Available data:
==============================

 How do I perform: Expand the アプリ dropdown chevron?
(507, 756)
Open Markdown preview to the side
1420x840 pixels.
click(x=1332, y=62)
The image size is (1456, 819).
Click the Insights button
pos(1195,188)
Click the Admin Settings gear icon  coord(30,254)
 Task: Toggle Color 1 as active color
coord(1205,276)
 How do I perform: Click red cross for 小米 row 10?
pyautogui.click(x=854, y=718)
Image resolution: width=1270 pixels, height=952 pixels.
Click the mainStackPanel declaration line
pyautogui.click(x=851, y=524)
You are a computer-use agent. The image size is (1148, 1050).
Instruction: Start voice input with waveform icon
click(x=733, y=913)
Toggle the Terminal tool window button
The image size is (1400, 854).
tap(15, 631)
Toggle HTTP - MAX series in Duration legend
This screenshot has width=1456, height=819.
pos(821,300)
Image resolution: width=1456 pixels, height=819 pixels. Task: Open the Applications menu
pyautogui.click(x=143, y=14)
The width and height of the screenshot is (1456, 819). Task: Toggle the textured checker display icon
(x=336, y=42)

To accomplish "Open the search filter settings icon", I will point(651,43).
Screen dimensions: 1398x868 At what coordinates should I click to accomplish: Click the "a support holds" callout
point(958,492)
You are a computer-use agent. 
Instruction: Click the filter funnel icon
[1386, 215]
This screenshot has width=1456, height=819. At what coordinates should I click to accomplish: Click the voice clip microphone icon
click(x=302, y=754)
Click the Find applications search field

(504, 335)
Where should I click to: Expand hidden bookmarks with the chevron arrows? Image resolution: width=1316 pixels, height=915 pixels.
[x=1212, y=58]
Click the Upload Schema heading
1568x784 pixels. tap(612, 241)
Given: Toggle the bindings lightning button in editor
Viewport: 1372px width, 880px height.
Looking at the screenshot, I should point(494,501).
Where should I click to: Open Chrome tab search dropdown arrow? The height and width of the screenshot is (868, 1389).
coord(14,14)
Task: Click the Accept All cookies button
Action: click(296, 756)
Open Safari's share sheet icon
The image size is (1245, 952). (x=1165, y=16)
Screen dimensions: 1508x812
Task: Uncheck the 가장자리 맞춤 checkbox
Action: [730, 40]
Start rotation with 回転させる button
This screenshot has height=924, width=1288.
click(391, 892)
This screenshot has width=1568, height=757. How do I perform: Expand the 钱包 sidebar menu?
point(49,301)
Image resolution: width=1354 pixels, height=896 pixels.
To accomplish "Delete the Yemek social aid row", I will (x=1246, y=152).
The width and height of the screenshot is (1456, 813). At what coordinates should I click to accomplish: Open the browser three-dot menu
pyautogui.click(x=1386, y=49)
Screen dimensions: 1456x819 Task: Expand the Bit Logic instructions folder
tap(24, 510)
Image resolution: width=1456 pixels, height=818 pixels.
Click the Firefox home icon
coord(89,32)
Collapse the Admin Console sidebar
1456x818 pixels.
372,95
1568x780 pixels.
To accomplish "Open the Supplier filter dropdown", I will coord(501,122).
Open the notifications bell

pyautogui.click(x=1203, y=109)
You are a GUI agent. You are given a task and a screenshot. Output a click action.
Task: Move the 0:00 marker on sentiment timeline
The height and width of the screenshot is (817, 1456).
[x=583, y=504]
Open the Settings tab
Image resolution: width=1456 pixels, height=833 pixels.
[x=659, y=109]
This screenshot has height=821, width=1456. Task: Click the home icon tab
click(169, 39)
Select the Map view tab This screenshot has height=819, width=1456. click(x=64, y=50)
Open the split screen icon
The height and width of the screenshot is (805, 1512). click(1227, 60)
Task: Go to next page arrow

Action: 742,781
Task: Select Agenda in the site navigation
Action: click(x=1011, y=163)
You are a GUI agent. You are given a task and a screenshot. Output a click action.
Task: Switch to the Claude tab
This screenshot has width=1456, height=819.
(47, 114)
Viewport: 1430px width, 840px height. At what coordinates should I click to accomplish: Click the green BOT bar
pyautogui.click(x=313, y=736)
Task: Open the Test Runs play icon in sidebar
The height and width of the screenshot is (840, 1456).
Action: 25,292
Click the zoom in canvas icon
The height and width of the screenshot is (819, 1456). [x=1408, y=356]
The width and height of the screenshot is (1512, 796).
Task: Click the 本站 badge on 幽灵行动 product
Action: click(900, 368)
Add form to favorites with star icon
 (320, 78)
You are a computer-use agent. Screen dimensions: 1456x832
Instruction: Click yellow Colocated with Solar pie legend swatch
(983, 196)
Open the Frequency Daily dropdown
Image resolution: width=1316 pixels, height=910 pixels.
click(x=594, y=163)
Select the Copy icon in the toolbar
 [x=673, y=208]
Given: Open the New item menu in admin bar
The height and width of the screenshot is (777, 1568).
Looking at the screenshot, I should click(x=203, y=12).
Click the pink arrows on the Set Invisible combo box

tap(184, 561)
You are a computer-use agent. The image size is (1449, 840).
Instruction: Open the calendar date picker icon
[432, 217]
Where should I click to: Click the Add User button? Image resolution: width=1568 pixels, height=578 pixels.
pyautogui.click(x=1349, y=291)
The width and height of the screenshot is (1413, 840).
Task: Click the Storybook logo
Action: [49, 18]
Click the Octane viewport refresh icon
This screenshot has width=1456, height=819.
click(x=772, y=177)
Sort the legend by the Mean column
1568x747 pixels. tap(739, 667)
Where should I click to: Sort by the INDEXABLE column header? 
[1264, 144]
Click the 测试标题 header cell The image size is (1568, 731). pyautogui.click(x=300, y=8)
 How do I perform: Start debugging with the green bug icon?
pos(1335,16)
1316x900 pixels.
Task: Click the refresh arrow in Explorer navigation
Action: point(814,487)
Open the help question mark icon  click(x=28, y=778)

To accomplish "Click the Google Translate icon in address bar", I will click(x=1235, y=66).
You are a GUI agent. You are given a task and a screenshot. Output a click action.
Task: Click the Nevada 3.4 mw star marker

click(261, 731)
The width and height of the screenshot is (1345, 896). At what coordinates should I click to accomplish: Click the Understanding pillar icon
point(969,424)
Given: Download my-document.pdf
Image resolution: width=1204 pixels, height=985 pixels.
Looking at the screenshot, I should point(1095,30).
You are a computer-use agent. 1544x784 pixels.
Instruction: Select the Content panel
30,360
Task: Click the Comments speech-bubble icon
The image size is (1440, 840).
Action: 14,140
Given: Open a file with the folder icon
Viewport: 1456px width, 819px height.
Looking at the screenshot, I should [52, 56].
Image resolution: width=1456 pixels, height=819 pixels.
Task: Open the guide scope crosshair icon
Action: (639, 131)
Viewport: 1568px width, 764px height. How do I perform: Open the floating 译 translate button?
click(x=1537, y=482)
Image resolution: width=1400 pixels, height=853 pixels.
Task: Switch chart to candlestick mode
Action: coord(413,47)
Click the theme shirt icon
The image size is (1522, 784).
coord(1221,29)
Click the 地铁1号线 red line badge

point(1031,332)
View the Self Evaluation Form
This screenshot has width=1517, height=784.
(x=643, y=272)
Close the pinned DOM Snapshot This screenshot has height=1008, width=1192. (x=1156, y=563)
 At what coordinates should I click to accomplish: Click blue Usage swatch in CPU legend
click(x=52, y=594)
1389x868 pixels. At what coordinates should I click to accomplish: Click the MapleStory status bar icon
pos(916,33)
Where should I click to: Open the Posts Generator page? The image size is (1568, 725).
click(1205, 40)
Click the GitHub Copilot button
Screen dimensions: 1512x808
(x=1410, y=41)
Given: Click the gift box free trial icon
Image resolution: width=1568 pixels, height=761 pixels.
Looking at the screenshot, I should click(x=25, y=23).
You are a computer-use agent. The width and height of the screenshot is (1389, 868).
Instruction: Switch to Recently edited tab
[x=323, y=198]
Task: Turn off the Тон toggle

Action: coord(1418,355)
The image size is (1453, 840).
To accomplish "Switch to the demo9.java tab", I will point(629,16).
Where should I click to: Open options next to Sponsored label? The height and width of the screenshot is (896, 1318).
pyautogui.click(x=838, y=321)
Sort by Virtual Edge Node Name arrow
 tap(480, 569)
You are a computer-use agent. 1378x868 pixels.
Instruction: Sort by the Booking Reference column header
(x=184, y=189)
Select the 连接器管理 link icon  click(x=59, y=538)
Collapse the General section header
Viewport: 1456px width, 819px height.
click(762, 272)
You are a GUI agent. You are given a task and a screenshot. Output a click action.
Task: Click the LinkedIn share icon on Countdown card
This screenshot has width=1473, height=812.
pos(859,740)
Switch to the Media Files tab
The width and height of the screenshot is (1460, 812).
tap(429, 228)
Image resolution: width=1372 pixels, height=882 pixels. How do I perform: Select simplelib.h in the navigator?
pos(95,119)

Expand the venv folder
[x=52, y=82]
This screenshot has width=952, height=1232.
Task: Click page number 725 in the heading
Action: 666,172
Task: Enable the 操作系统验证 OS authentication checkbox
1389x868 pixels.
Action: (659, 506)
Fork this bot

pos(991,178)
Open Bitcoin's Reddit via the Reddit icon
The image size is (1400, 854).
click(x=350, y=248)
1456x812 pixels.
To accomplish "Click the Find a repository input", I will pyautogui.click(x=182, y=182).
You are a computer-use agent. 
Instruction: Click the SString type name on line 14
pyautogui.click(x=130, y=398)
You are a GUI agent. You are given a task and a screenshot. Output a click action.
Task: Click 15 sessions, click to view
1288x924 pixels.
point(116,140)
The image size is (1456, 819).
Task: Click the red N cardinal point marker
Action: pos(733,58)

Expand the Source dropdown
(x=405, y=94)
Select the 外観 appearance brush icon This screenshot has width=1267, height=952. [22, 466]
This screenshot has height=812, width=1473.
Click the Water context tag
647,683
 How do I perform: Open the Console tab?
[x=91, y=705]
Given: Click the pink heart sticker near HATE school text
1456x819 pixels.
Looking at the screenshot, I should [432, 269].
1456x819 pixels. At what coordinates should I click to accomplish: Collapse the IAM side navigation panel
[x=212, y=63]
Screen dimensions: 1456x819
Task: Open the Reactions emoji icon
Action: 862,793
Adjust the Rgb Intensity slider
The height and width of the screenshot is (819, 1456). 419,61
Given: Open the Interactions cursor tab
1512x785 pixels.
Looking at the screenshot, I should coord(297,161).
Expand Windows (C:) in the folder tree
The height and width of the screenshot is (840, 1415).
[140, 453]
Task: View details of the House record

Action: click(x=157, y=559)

==============================

What needs to be done: Go back to the listing above. Copy word for word the lines from the one with "At what coordinates should I click to accomplish: Click blue" through the one with "Given: Click the gift box free trial icon", and nothing more.

Finished exercise:
 At what coordinates should I click to accomplish: Click blue Usage swatch in CPU legend
click(x=52, y=594)
1389x868 pixels. At what coordinates should I click to accomplish: Click the MapleStory status bar icon
pos(916,33)
Where should I click to: Open the Posts Generator page? The image size is (1568, 725).
click(1205, 40)
Click the GitHub Copilot button
Screen dimensions: 1512x808
(x=1410, y=41)
Given: Click the gift box free trial icon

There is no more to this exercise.